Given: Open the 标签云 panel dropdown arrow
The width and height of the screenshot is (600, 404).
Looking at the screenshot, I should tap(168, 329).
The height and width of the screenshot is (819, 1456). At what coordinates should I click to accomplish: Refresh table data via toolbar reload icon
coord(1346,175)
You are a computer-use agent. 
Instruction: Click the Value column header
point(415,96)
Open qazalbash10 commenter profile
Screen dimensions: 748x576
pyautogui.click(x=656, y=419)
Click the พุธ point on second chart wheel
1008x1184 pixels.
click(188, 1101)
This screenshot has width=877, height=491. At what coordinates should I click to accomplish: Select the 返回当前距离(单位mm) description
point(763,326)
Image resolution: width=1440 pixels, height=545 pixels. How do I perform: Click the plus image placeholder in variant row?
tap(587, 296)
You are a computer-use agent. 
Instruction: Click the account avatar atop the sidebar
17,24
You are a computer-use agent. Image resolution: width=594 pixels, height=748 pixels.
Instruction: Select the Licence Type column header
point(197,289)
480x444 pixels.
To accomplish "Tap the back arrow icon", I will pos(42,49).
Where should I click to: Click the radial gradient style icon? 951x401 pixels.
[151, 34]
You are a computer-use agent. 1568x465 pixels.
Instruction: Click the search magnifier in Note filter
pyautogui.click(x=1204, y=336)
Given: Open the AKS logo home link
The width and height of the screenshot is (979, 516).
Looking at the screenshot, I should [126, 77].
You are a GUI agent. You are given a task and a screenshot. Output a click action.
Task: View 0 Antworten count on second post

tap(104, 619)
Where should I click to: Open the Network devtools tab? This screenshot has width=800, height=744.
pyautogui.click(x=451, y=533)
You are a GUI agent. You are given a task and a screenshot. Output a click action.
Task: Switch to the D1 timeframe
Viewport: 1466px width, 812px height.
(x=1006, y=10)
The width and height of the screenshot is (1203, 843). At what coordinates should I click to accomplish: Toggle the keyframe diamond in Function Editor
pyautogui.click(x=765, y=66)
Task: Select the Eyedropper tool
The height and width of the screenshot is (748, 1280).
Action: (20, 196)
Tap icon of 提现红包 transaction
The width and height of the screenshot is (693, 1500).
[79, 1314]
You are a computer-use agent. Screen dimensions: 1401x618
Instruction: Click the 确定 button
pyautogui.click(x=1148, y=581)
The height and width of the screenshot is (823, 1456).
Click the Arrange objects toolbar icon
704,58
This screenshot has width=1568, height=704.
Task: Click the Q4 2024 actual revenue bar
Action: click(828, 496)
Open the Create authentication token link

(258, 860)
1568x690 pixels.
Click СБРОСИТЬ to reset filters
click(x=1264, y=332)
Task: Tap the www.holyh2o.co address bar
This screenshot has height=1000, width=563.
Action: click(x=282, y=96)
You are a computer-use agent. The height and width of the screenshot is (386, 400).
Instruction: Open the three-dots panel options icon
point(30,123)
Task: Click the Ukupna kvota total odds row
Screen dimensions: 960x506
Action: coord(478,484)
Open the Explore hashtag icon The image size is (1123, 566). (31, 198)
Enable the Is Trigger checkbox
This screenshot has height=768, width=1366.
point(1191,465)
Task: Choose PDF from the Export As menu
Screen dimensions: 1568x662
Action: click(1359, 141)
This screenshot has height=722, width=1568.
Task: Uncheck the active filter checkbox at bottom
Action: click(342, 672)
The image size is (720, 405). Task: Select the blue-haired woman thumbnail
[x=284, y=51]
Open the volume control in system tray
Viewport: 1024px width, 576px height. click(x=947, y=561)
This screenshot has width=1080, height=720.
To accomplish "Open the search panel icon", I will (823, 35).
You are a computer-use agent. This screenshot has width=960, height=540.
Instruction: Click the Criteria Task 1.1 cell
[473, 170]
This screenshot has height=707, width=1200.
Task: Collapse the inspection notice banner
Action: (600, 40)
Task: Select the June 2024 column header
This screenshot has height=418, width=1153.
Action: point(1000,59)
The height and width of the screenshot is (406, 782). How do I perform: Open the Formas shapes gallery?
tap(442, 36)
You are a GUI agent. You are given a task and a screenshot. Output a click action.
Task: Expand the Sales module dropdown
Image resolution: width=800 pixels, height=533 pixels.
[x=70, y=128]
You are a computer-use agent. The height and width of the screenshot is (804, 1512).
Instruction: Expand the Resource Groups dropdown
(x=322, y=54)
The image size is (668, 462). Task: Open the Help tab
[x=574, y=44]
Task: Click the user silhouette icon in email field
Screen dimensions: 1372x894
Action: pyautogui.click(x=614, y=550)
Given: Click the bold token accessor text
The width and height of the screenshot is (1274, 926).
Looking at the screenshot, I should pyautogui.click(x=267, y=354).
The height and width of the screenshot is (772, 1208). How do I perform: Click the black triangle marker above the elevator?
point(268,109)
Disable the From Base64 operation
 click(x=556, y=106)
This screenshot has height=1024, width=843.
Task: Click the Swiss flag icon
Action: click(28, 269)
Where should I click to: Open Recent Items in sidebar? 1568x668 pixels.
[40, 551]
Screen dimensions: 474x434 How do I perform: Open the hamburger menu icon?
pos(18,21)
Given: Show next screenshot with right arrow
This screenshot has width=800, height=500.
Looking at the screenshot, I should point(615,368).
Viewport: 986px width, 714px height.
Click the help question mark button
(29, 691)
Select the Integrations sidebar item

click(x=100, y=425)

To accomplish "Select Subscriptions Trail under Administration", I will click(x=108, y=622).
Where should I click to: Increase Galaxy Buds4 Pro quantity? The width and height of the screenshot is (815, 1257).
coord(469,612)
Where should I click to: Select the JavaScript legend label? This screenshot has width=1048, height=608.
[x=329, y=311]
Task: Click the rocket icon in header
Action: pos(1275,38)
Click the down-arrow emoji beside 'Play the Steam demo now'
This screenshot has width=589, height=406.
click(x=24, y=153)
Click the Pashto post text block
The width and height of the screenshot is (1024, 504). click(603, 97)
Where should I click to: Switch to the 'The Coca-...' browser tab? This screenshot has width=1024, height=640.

- WORK ITEM:
Every entry is to be repeated precisely as it stands.

- WRITTEN ANSWER:
Given: Open the 标签云 panel dropdown arrow
The width and height of the screenshot is (600, 404).
Looking at the screenshot, I should tap(168, 329).
The height and width of the screenshot is (819, 1456). At what coordinates should I click to accomplish: Refresh table data via toolbar reload icon
coord(1346,175)
You are a computer-use agent. 
Instruction: Click the Value column header
point(415,96)
Open qazalbash10 commenter profile
Screen dimensions: 748x576
pyautogui.click(x=656, y=419)
Click the พุธ point on second chart wheel
1008x1184 pixels.
click(188, 1101)
This screenshot has width=877, height=491. At what coordinates should I click to accomplish: Select the 返回当前距离(单位mm) description
point(763,326)
Image resolution: width=1440 pixels, height=545 pixels. How do I perform: Click the plus image placeholder in variant row?
tap(587, 296)
You are a computer-use agent. 
Instruction: Click the account avatar atop the sidebar
17,24
You are a computer-use agent. Image resolution: width=594 pixels, height=748 pixels.
Instruction: Select the Licence Type column header
point(197,289)
480x444 pixels.
To accomplish "Tap the back arrow icon", I will pos(42,49).
Where should I click to: Click the radial gradient style icon? 951x401 pixels.
[151, 34]
You are a computer-use agent. 1568x465 pixels.
Instruction: Click the search magnifier in Note filter
pyautogui.click(x=1204, y=336)
Given: Open the AKS logo home link
The width and height of the screenshot is (979, 516).
Looking at the screenshot, I should [126, 77].
You are a GUI agent. You are given a task and a screenshot. Output a click action.
Task: View 0 Antworten count on second post

tap(104, 619)
Where should I click to: Open the Network devtools tab? This screenshot has width=800, height=744.
pyautogui.click(x=451, y=533)
You are a GUI agent. You are given a task and a screenshot. Output a click action.
Task: Switch to the D1 timeframe
Viewport: 1466px width, 812px height.
(x=1006, y=10)
The width and height of the screenshot is (1203, 843). At what coordinates should I click to accomplish: Toggle the keyframe diamond in Function Editor
pyautogui.click(x=765, y=66)
Task: Select the Eyedropper tool
The height and width of the screenshot is (748, 1280).
Action: (20, 196)
Tap icon of 提现红包 transaction
The width and height of the screenshot is (693, 1500).
[79, 1314]
You are a computer-use agent. Screen dimensions: 1401x618
Instruction: Click the 确定 button
pyautogui.click(x=1148, y=581)
The height and width of the screenshot is (823, 1456).
Click the Arrange objects toolbar icon
704,58
This screenshot has width=1568, height=704.
Task: Click the Q4 2024 actual revenue bar
Action: click(828, 496)
Open the Create authentication token link

(258, 860)
1568x690 pixels.
Click СБРОСИТЬ to reset filters
click(x=1264, y=332)
Task: Tap the www.holyh2o.co address bar
This screenshot has height=1000, width=563.
Action: click(x=282, y=96)
You are a computer-use agent. The height and width of the screenshot is (386, 400).
Instruction: Open the three-dots panel options icon
point(30,123)
Task: Click the Ukupna kvota total odds row
Screen dimensions: 960x506
Action: coord(478,484)
Open the Explore hashtag icon The image size is (1123, 566). (31, 198)
Enable the Is Trigger checkbox
This screenshot has height=768, width=1366.
point(1191,465)
Task: Choose PDF from the Export As menu
Screen dimensions: 1568x662
Action: click(1359, 141)
This screenshot has height=722, width=1568.
Task: Uncheck the active filter checkbox at bottom
Action: click(342, 672)
The image size is (720, 405). Task: Select the blue-haired woman thumbnail
[x=284, y=51]
Open the volume control in system tray
Viewport: 1024px width, 576px height. click(x=947, y=561)
This screenshot has width=1080, height=720.
To accomplish "Open the search panel icon", I will (823, 35).
You are a computer-use agent. This screenshot has width=960, height=540.
Instruction: Click the Criteria Task 1.1 cell
[473, 170]
This screenshot has height=707, width=1200.
Task: Collapse the inspection notice banner
Action: (600, 40)
Task: Select the June 2024 column header
This screenshot has height=418, width=1153.
Action: point(1000,59)
The height and width of the screenshot is (406, 782). How do I perform: Open the Formas shapes gallery?
tap(442, 36)
You are a GUI agent. You are given a task and a screenshot. Output a click action.
Task: Expand the Sales module dropdown
Image resolution: width=800 pixels, height=533 pixels.
[x=70, y=128]
You are a computer-use agent. The height and width of the screenshot is (804, 1512).
Instruction: Expand the Resource Groups dropdown
(x=322, y=54)
The image size is (668, 462). Task: Open the Help tab
[x=574, y=44]
Task: Click the user silhouette icon in email field
Screen dimensions: 1372x894
Action: pyautogui.click(x=614, y=550)
Given: Click the bold token accessor text
The width and height of the screenshot is (1274, 926).
Looking at the screenshot, I should pyautogui.click(x=267, y=354).
The height and width of the screenshot is (772, 1208). How do I perform: Click the black triangle marker above the elevator?
point(268,109)
Disable the From Base64 operation
 click(x=556, y=106)
This screenshot has height=1024, width=843.
Task: Click the Swiss flag icon
Action: click(28, 269)
Where should I click to: Open Recent Items in sidebar? 1568x668 pixels.
[40, 551]
Screen dimensions: 474x434 How do I perform: Open the hamburger menu icon?
pos(18,21)
Given: Show next screenshot with right arrow
This screenshot has width=800, height=500.
Looking at the screenshot, I should point(615,368).
Viewport: 986px width, 714px height.
Click the help question mark button
(29, 691)
Select the Integrations sidebar item

click(x=100, y=425)

To accomplish "Select Subscriptions Trail under Administration", I will click(x=108, y=622).
Where should I click to: Increase Galaxy Buds4 Pro quantity? The width and height of the screenshot is (815, 1257).
coord(469,612)
Where should I click to: Select the JavaScript legend label? This screenshot has width=1048, height=608.
[x=329, y=311]
Task: Click the rocket icon in header
Action: pos(1275,38)
Click the down-arrow emoji beside 'Play the Steam demo now'
This screenshot has width=589, height=406.
click(x=24, y=153)
Click the Pashto post text block
The width and height of the screenshot is (1024, 504). click(603, 97)
Where should I click to: Switch to the 'The Coca-...' browser tab? This screenshot has width=1024, height=640.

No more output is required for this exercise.